Summary and Analysis Book 1: Chapter 3

Summary

The figures on Rainbarrow are the heath folk come to build the traditional Fifth of November bonfire. The group includes, among others, Timothy Fairway, Grandfer Cantle, Christian Cantle, Humphrey, Sam, Olly Dowden, and Susan Nunsuch. As they watch the fire, they discuss the marriage of Thomasin Yeobright, Mrs. Yeobright's niece, and Damon Wildeve, an engineer turned innkeeper, which they all assume took place that very day. They also discuss Mrs. Yeobright's earlier disapproval of the marriage and then go on to mention the impending arrival from Paris of Mrs. Yeobright's son, Clym. The bonfire in front of Captain Vye's leads to comments on him and his granddaughter, Eustacia. And Christian's ineptness with women comes in for extended discussion. When their fire dies out, Fairway leads the way with Susan Nunsuch in a wild dance through the embers.

 

The dance is interrupted by the arrival of Diggory Venn, the reddleman, who inquires the way to Mrs. Yeobright's house. Mrs. Yeobright herself comes by, looking for Olly Dowden, and the two women go off together toward the Quiet Woman Inn, which is now to be Thomasin's home.

Analysis

Of the bonfires lighting up the heath this night, Hardy says that they "are rather the lineal descendants from jumbled Druidical rites and Saxon ceremonies than the invention of popular feeling about Gunpowder Plot." The Gunpowder Plot refers to Guy Fawkes, and Fifth of November is Guy Fawkes Day in commemoration of a plan to blow up Parliament. Though apparently the custom of observing this day is dying out elsewhere, on Egdon Heath, remote and provincial, it is still observed, along with other traditional or customary practices, as shown later in the novel.
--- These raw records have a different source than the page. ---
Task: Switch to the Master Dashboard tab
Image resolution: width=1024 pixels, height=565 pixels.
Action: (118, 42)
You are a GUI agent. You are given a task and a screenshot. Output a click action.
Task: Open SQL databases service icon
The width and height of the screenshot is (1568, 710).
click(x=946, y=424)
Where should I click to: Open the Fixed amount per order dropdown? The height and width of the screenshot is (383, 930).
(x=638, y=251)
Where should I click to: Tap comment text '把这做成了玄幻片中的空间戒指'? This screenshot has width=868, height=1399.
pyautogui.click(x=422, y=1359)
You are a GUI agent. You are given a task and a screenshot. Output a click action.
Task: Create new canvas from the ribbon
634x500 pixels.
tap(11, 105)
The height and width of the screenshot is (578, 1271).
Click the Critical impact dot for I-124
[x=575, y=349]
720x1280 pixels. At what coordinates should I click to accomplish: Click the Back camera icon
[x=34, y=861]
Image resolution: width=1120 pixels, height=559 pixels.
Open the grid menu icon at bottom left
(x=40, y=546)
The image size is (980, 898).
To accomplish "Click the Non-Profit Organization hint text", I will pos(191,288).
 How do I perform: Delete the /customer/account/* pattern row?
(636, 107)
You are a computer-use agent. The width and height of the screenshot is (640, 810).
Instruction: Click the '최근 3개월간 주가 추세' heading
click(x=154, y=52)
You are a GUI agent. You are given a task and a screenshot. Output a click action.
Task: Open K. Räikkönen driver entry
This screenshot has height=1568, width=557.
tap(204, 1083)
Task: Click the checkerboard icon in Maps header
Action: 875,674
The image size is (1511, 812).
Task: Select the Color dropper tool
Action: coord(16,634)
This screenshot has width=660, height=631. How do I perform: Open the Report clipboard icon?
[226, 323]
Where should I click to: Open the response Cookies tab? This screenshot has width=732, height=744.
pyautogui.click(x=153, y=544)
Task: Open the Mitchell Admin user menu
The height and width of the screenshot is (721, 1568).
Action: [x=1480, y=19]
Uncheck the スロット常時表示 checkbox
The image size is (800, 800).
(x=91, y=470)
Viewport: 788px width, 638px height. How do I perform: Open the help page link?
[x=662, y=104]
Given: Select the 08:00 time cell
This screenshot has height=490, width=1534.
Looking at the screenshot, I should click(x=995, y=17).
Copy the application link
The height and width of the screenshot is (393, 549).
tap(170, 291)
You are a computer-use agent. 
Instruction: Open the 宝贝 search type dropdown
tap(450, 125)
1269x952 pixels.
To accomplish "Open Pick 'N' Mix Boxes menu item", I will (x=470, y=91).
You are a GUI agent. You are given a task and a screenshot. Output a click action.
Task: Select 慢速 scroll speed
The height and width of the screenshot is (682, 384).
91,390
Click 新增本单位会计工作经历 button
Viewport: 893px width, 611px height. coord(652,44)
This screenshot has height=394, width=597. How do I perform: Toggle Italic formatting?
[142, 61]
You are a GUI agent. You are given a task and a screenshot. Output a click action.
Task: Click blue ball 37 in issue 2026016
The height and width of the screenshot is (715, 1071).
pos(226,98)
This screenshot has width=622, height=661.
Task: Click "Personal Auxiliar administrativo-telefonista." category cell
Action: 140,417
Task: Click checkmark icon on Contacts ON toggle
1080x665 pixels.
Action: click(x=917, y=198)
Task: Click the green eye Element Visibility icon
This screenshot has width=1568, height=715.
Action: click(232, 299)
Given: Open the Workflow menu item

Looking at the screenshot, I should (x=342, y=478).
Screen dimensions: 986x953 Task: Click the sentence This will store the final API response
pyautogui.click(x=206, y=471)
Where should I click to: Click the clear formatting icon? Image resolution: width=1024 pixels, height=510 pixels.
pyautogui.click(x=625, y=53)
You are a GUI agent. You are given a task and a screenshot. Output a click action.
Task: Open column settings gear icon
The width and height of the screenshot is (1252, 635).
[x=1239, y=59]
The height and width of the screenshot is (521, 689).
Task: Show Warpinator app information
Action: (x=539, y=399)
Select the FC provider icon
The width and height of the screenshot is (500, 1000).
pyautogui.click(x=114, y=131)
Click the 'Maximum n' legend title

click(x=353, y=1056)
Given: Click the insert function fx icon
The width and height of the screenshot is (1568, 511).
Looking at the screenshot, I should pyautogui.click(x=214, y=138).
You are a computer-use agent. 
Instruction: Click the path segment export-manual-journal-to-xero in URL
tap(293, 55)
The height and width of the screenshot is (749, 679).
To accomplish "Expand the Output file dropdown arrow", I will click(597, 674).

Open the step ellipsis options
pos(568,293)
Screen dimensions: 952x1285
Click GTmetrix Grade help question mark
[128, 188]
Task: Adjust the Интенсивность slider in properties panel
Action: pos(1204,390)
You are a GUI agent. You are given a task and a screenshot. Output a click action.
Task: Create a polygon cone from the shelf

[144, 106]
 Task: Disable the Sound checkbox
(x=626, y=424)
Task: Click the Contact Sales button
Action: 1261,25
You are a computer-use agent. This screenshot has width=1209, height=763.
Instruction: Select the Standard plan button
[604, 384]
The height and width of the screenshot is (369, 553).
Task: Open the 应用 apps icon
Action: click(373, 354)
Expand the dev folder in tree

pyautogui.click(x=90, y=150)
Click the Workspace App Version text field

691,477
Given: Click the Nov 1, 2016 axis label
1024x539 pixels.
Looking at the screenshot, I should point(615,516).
The occasion of the bonfire also gives Hardy the opportunity to show the heath dwellers as traditional, superstitious, and likely to believe in folk wisdom. They all seem to believe the saying "No moon, no man" as it applies in general as well as in particular to the case of Christian Cantle. They all appear to believe, also, that ghosts do exist (the one mentioned is said to be red) and that they appear only to "single sleepers," like Christian. Not even Fairway, who is looked up to by the others, questions any of these beliefs.

Certainly Christian Cantle's life is dominated by such wisdom and superstition; he says of himself that he is a "man of the mourn-fullest make." Hardy uses him as a ludicrous figure, a grotesque, who is defined solely by his shortcomings and fears. In him the fears of all the provincials or rustics are given open expression. Grandfer Cantle, Christian's father, is also a grotesque but of a different sort. If Christian is all fear, Grandfer is all self-advertised courage, as in his repeated references here and elsewhere to his service in 1804 as a soldier. He is also a parody of senility in his songs and wild jigs. Between these two and the less demonstrative Humphrey and Sam, stands the pompous and self-important Fairway. Hardy uses the father and son for slapstick humor. Fairway is deflated as a stuffed shirt, as shown, for example, in the way he is presented in his telling of the tale about Mrs. Yeobright's earlier objections to Thomasin's marriage.

Certainly the conversation and gossip of these characters is used to describe events that have happened in the past, an older technique partly replaced in the modern novel by the flashback. They also comment on events and people in the present as well as look to what will happen in the immediate future. Their opinions are important for Hardy's purposes because they represent the community in which the main characters live out their lives. Few of them are likely to get more than a few miles from the heath.